*REQUIRED ACTION*: Transcribe the entries below word for word, beginning at the line with "690x388 pixels. Task: Go" and stopping after the line with "Screen dimensions: 1200x954"; drop all pictures.
SUPPLIED RECORDS START
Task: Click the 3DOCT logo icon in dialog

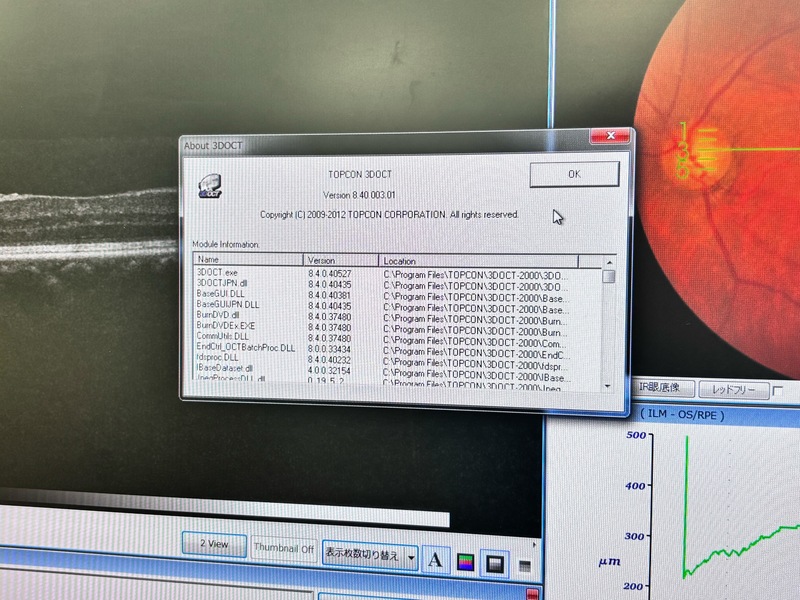Action: coord(209,186)
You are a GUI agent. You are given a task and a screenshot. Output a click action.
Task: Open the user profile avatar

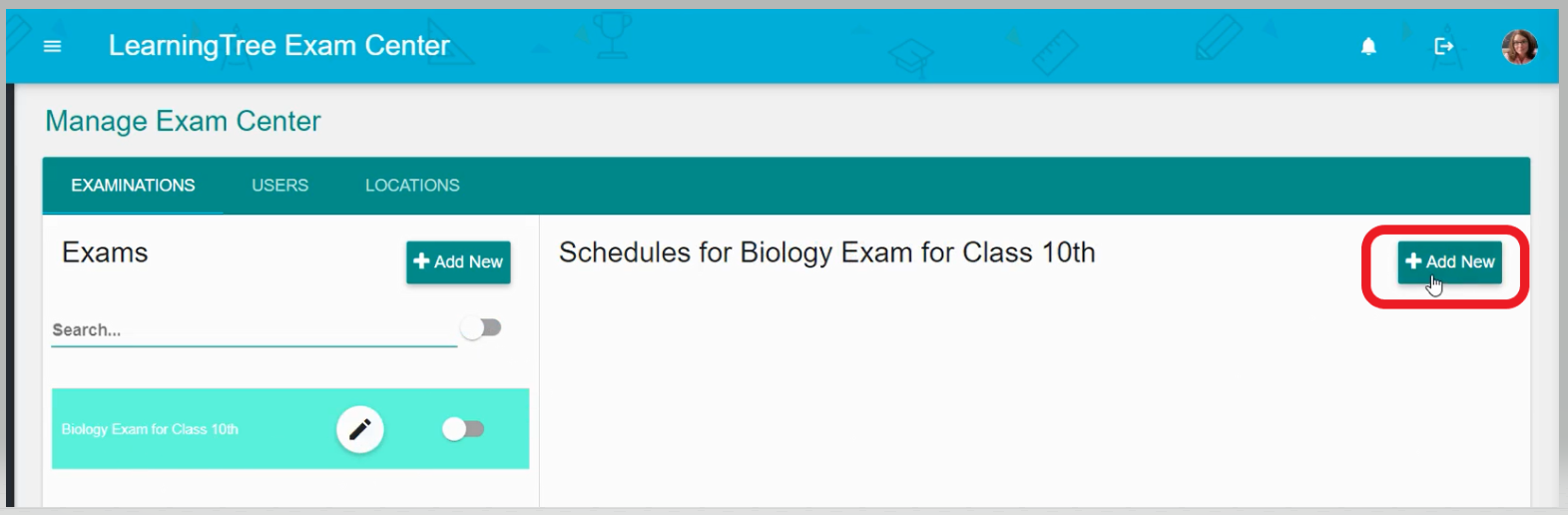[1519, 46]
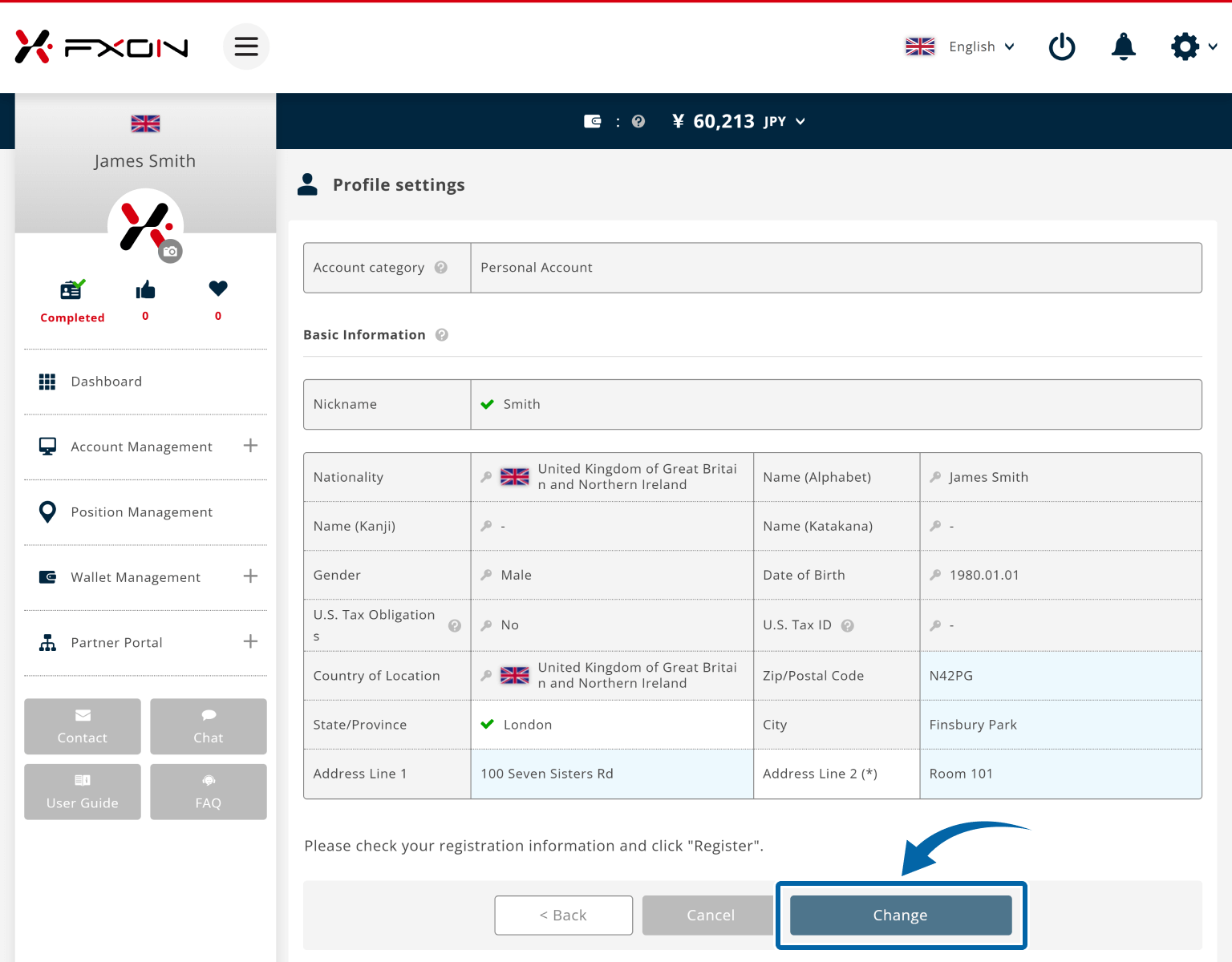
Task: Open Dashboard from the sidebar
Action: point(106,382)

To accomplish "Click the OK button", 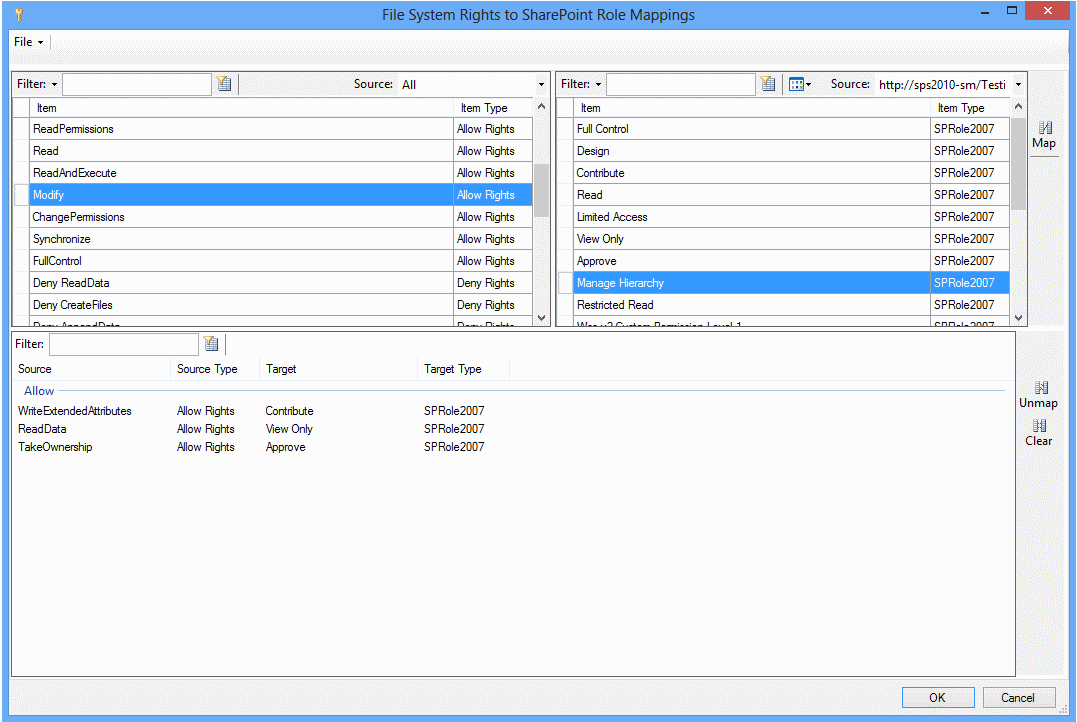I will [x=937, y=697].
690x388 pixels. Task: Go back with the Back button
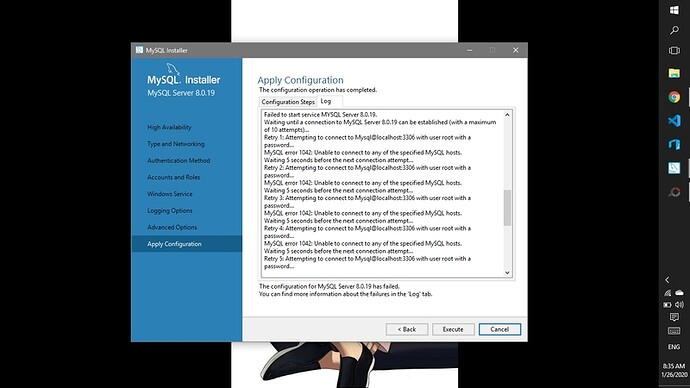pos(407,329)
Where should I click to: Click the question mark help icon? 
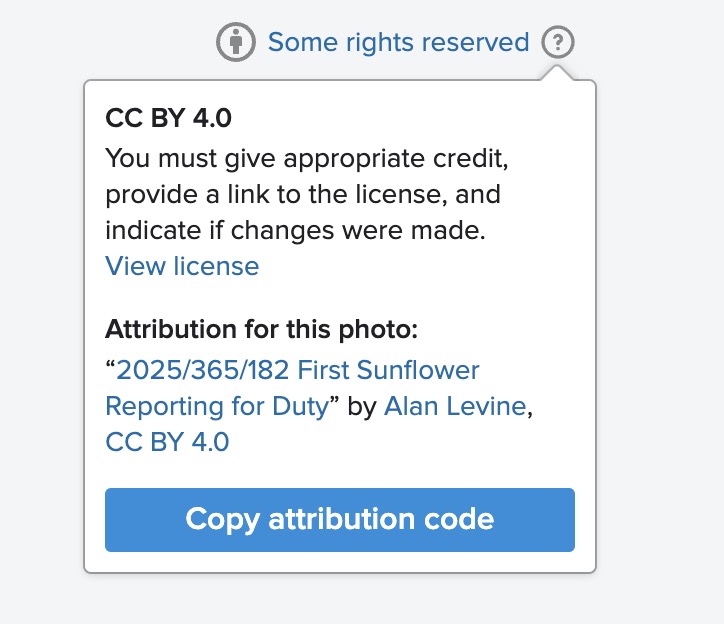click(x=558, y=42)
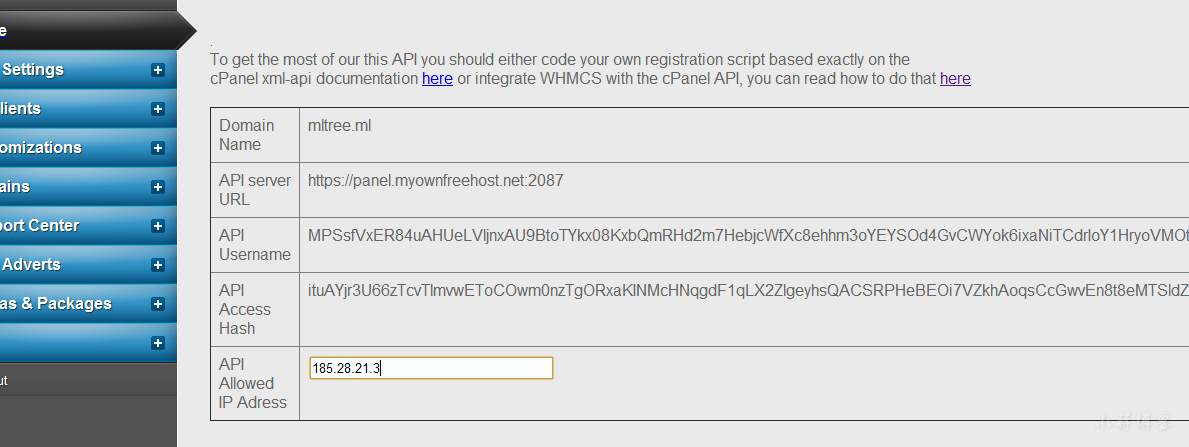This screenshot has height=447, width=1189.
Task: Open the Quotas & Packages menu label
Action: tap(55, 304)
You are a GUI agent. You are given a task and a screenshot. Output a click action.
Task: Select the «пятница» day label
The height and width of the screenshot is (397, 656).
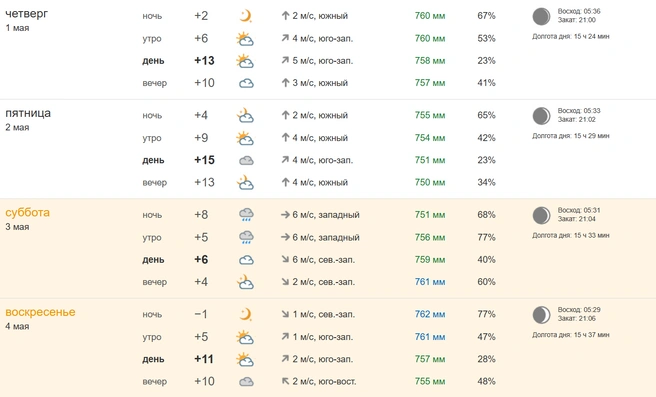[x=28, y=113]
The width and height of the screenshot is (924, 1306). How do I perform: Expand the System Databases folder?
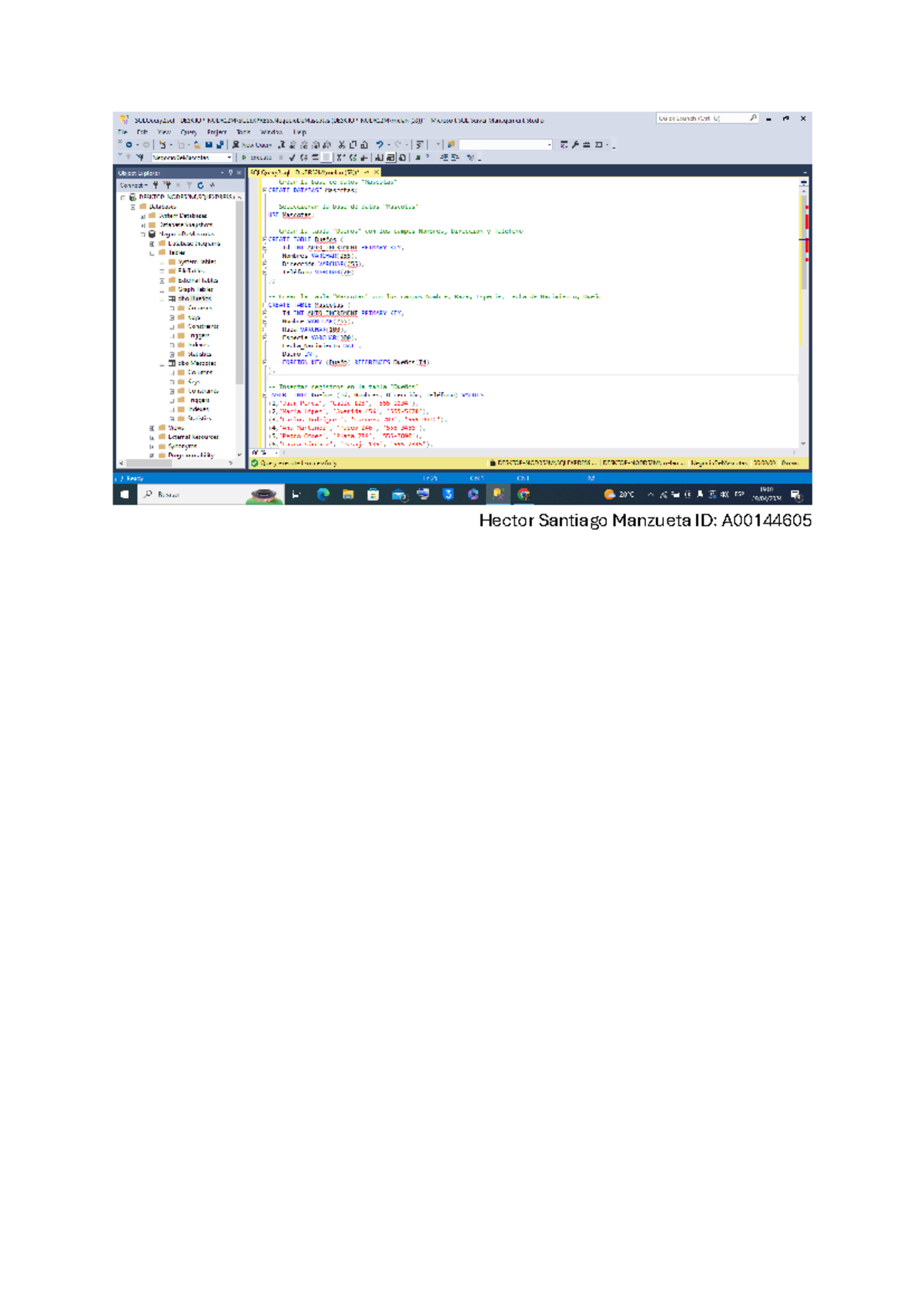click(143, 216)
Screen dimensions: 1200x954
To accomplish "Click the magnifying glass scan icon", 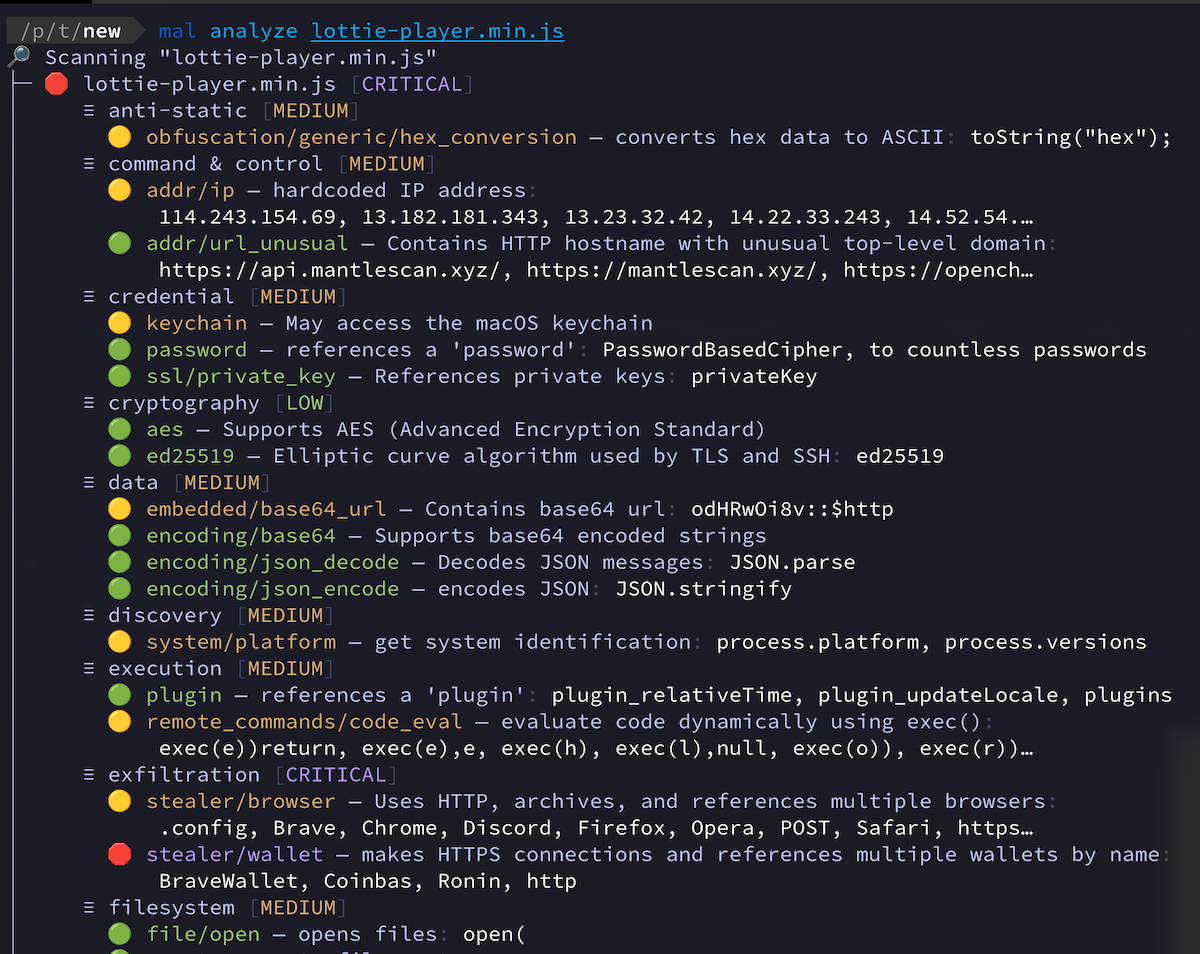I will 20,56.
SUPPLIED RECORDS END
*TASK ANSWER*:
690x388 pixels. Task: Go back with the Back button
pos(407,329)
Where should I click to: Click the question mark help icon? 
click(x=558, y=42)
This screenshot has height=447, width=1189.
Task: Open the Quotas & Packages menu label
Action: tap(55, 304)
You are a GUI agent. You are given a task and a screenshot. Output a click action.
Task: Select the «пятница» day label
The height and width of the screenshot is (397, 656).
[x=28, y=113]
The width and height of the screenshot is (924, 1306). How do I perform: Expand the System Databases folder?
click(143, 216)
Screen dimensions: 1200x954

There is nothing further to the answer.